Still, conversation about bias in hiring on other blogs is typically met with the party line reply, "You're just a white dude jealous that rad chicks are getting jobs because better than you." These replies are often only half right: many of us are white dudes, some of us are jealous, but not of our betters, be they female or otherwise. Only here can we do better. So I invite discussion around this topic to help inaugurate the Meta-Forum.

Some topics:

(1) There's bias against men in philosophy hiring. But is it wrong? Defenders of the permissibility of anti-male bias will cite the obvious dearth of senior female philosophy professors. Let's grant, controversially, that this is itself bad, not merely evidence of badness. Does it follow from the badness of the dearth of senior female philosophers that bias against junior male applicants is permissible? Obviously I think not, but it would be nice to make the arguments publicly.

(2) What can junior male applicants who think that our applications should neither benefit nor suffer because of our gender do to get committees to hire equitably? Is there any way to get committees to care about this issue, beyond its (virtually unenforceable) legality?
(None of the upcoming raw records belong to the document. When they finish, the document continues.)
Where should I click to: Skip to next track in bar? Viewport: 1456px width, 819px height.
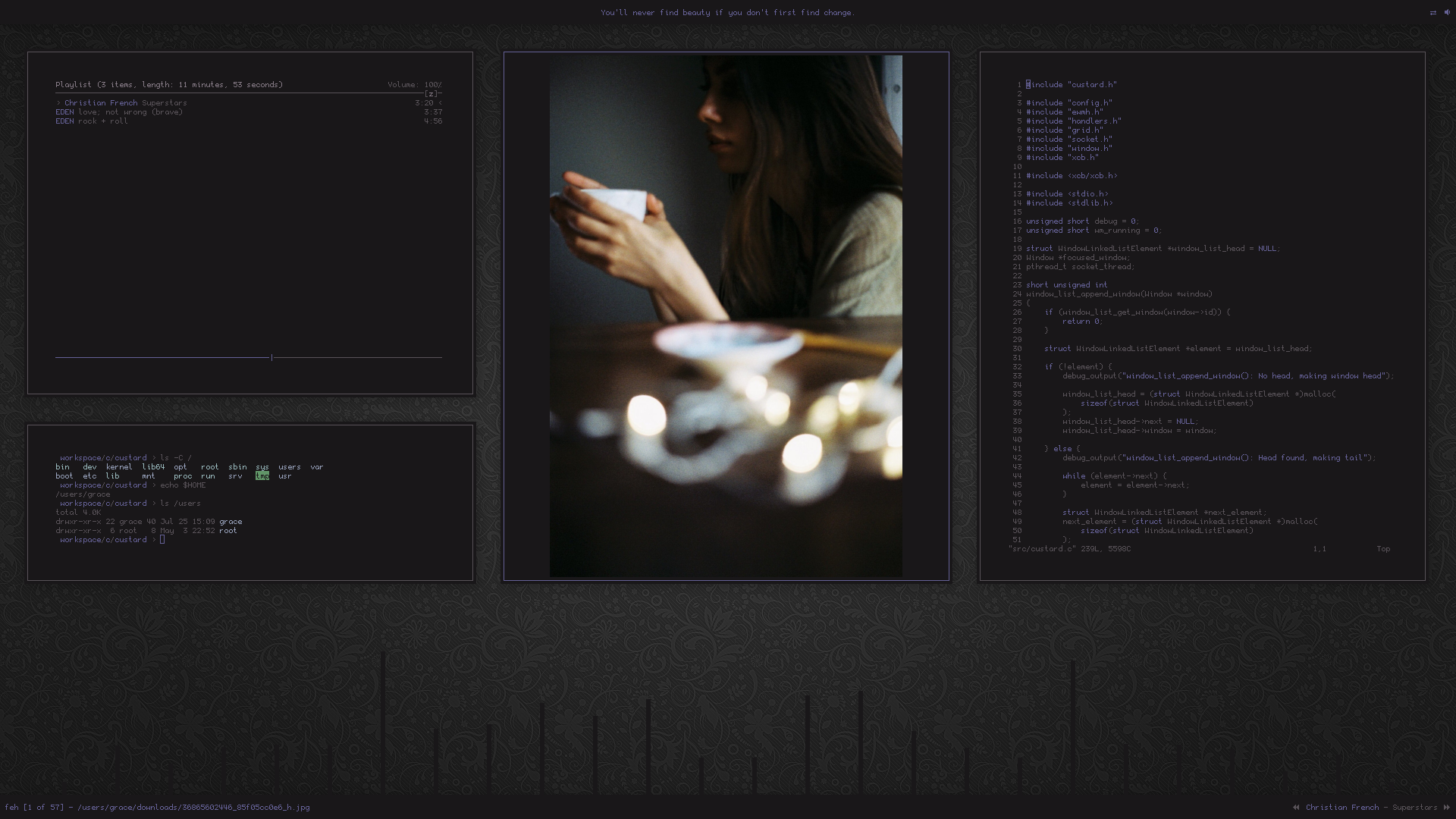click(1446, 808)
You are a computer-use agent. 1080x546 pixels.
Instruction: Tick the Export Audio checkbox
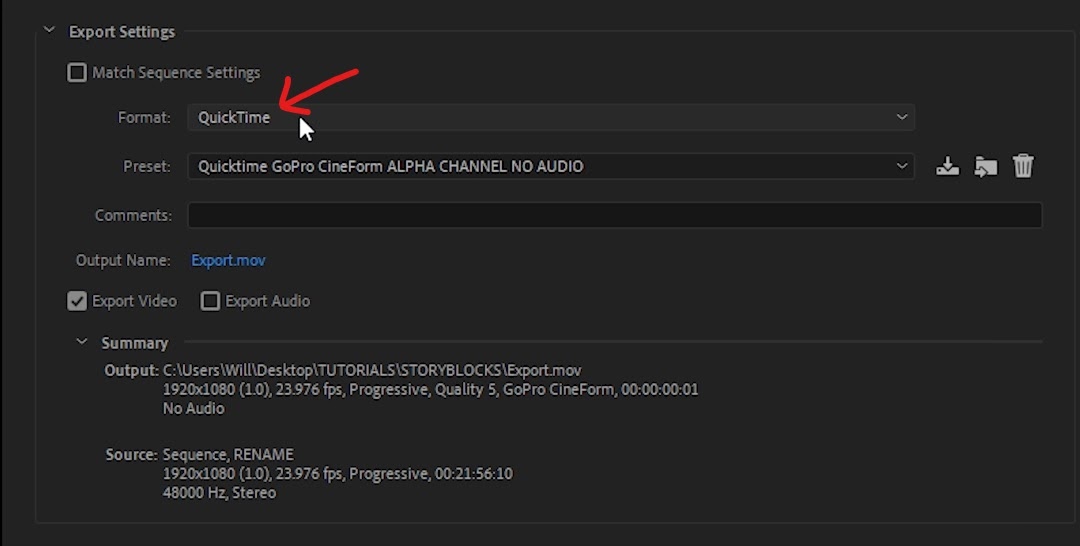coord(210,301)
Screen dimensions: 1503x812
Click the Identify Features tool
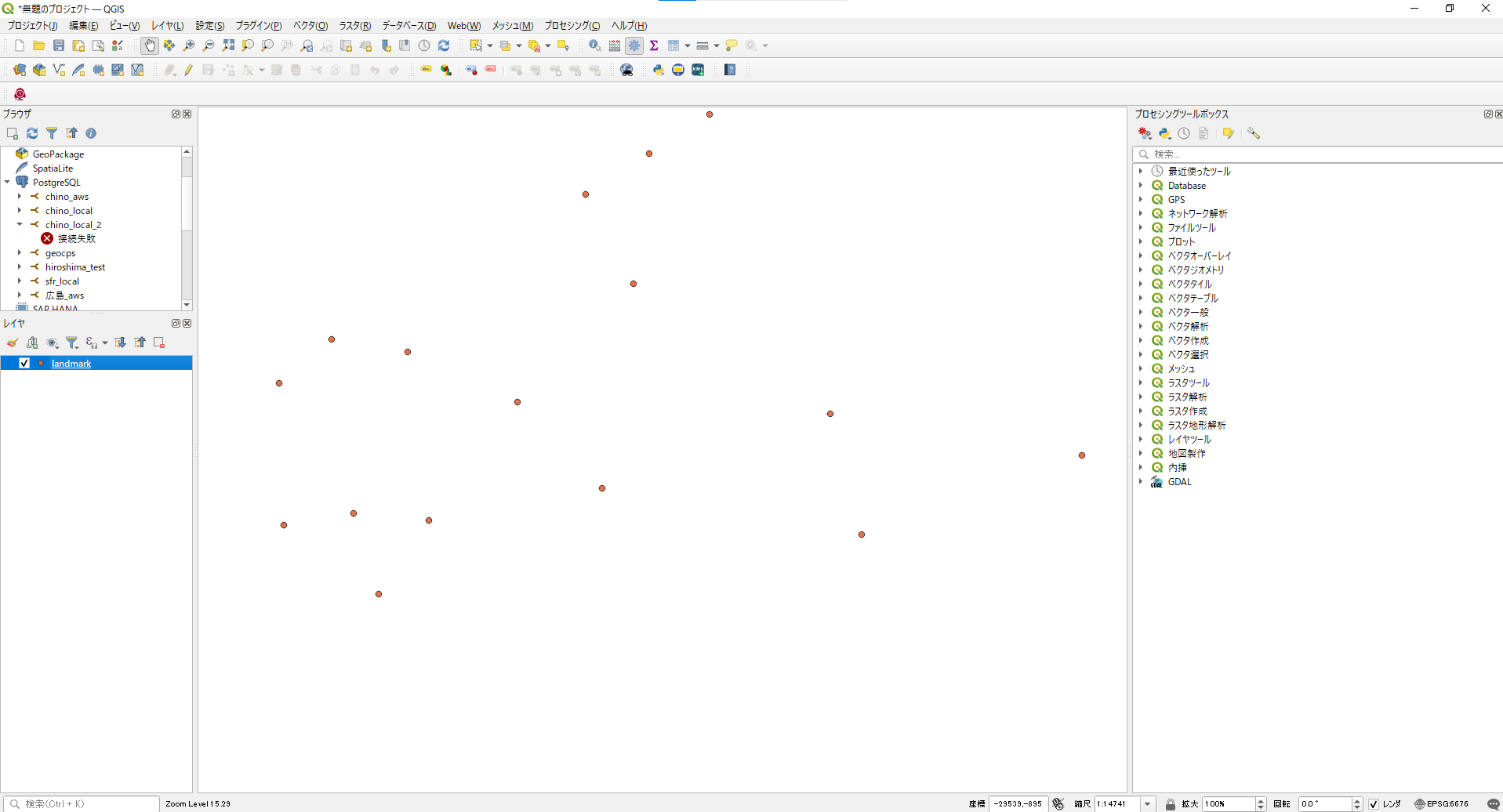point(594,45)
(3) Can we swing discussion on the mainstream blogs to more awareness of this issue? I suppose that, in contrast to 2013, everyone now acknowledges that the statistics indicate quite significant anti-male hiring bias, meaningful discussion concerns only whether this bias is permissible. There's no incentive for someone like Wineberg, who is both a white, tenured man and who wants to stay on the right side of those who support anti-male bias, to host a discussion. But an absence of discussion tacitly endorses the status quo, which is bias. Continued silence on this topic is a victory for those who would disadvantage male applicants.

Anna

147 day(s) ago

Like most readers are or were, I'm a white, male graduate student in philosophy.

Derek

I'm very sorry for you. Work hard on your plan B.

Slavoj

147 day(s) ago

These replies are often only half right: many of us are white dudes, some of us are jealous

"Jealous" is the wrong word; not to go all Samuel L Jackson, but it's more like righteous anger.
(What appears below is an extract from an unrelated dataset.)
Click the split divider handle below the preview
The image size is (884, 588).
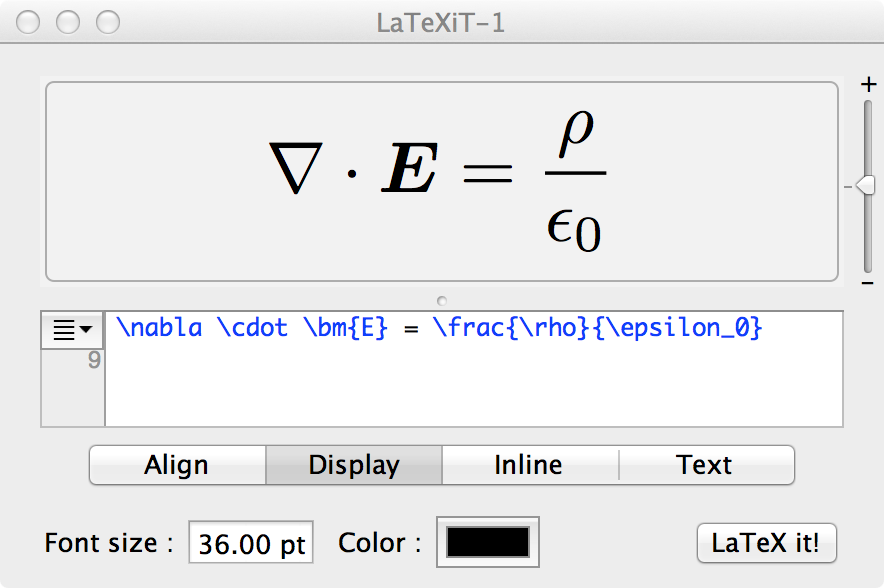click(x=442, y=300)
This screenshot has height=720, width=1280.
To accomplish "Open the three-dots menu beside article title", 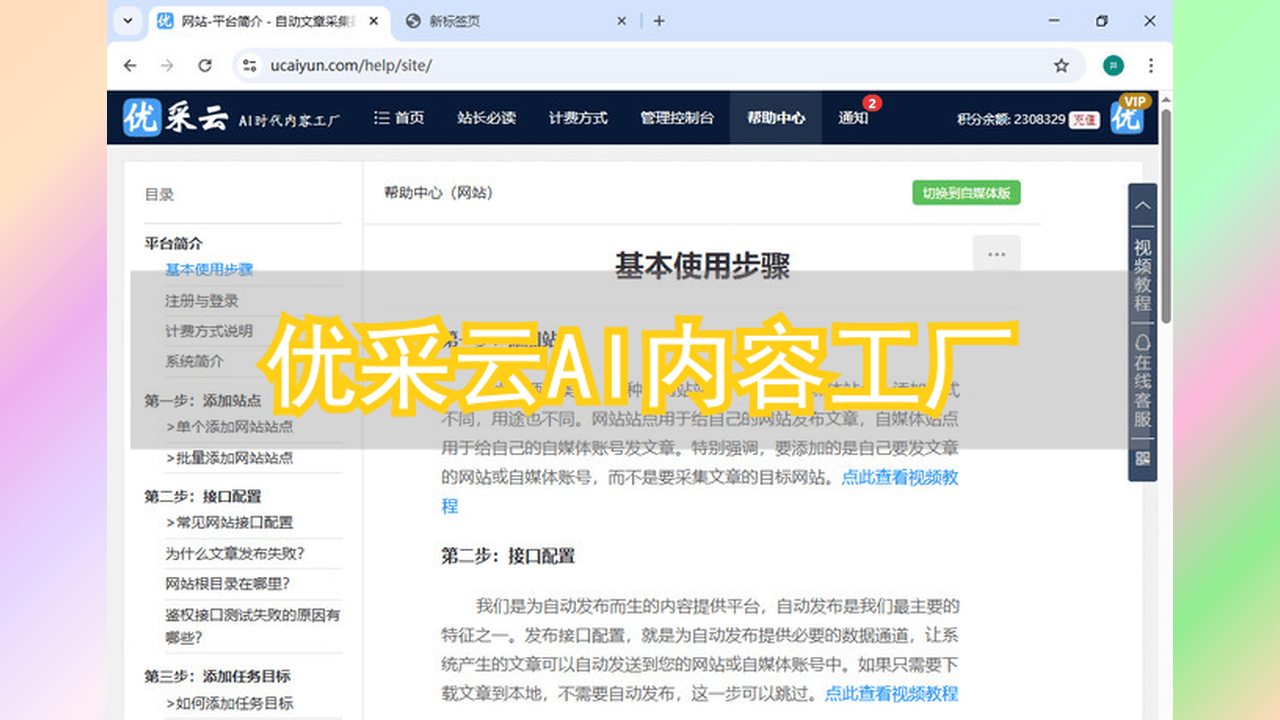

Does it follow from the badness of the dearth of senior female philosophers that bias against junior male applicants is permissible?
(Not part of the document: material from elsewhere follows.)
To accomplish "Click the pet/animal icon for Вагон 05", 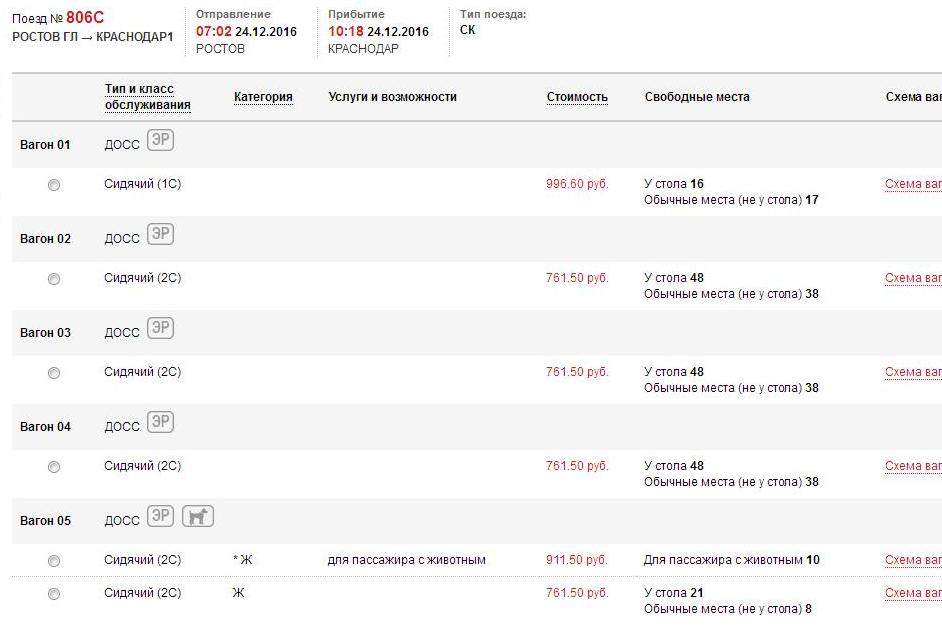I will [198, 517].
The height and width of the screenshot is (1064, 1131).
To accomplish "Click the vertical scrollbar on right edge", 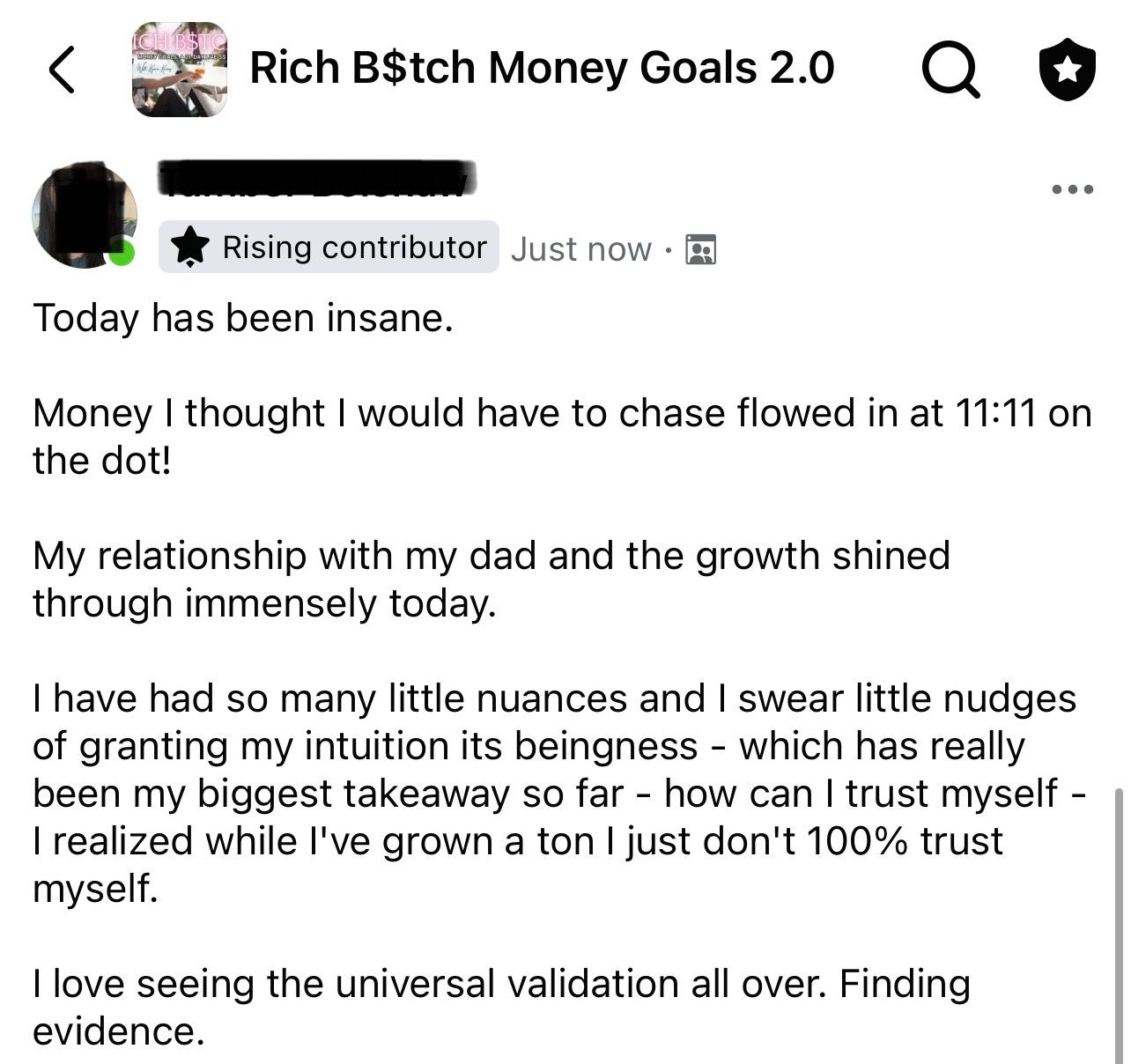I will click(1119, 925).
I don't know that there are any arguments here that are going to sway the other side. It might just be a difference in how much weight is assigned to fairness or meritocracy versus the realization of various distributive patterns.

(2) What can junior male applicants who think that our applications should neither benefit nor suffer because of our gender do to get committees to hire equitably? Is there any way to get committees to care about this issue, beyond its (virtually unenforceable) legality?
Derek

I don't think junior male applicants can do anything, qua applicants. But eventually some junior male applicants will become junior male professors and be asked to serve on hiring committees. I think one person can make a big difference when it comes to issues like this. If just one person is in the room pushing back against the otherwise prevailing view that, of course, we ought to hire a woman if possible -- and even raising legal issues! -- things can change. Of course, this is risky, and may be prejudicial to one's reputation among the "woke". Still, I've resolved to do it myself next time I'm on a hiring committee. I'd urge others who feel that the current market is unjust to do similarly. Reflect for a moment on what you'd do if you were on a hiring committee, and do your best to bind your will in advance to do the right thing.

Slavoj

147 day(s) ago

Actually, it strikes me that one potentially productive thing could be to set up a blog, kind of like "what's it like to be a woman in philosophy", where people can anonymously post details of pressure that they've faced to hire on the basis of gender/race/etc while on hiring committees. I've heard a million stories like this in person; many of you surely have too. It would of course all be unverifiable. But it might be dialectically powerful to have a whole bunch of stories all in one place.

Anna

147 day(s) ago

Actually, it strikes me that one potentially productive thing could be to set up a blog, kind of like "what's it like to be a woman in philosophy", where people can anonymously post details of pressure that they've faced to hire on the basis of gender/race/etc while on hiring committees. I've heard a million stories like this in person; many of you surely have too. It would of course all be unverifiable. But it might be dialectically powerful to have a whole bunch of stories all in one place.

Slavoj

Your department will be identified in 5 mins. by your colleagues who happen to be here. And then, you'll be discovered. And then, you'll lose your job.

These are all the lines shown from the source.